Word for word, repeat the data that follows. Do not include the pictures.

> [Records for the exercise]
■ ■ ■ ■

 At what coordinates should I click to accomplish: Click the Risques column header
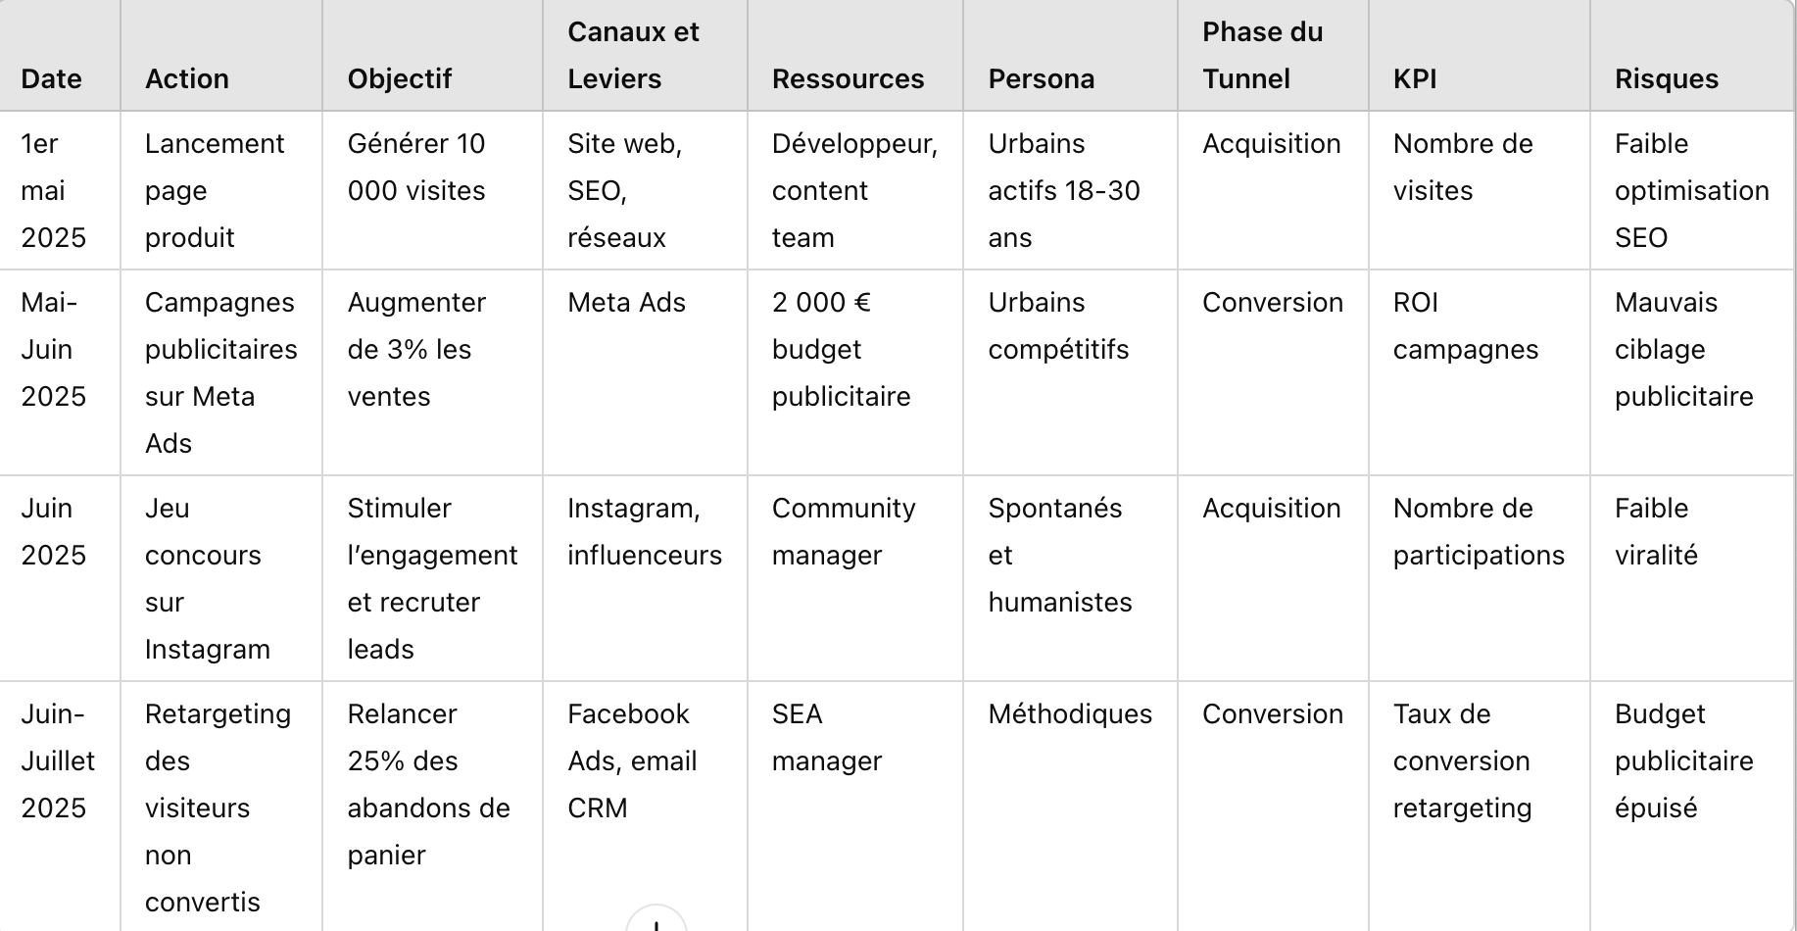[1666, 78]
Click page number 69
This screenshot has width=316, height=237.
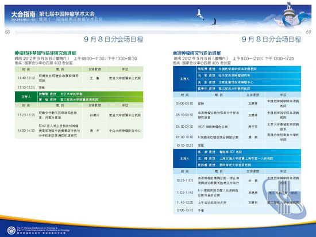click(x=309, y=32)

■ ■ ■ ■

> [Written reply]
 At what coordinates should I click to accomplish: Click the Risques column header
[1666, 78]
Click page number 69
This screenshot has width=316, height=237.
click(x=309, y=32)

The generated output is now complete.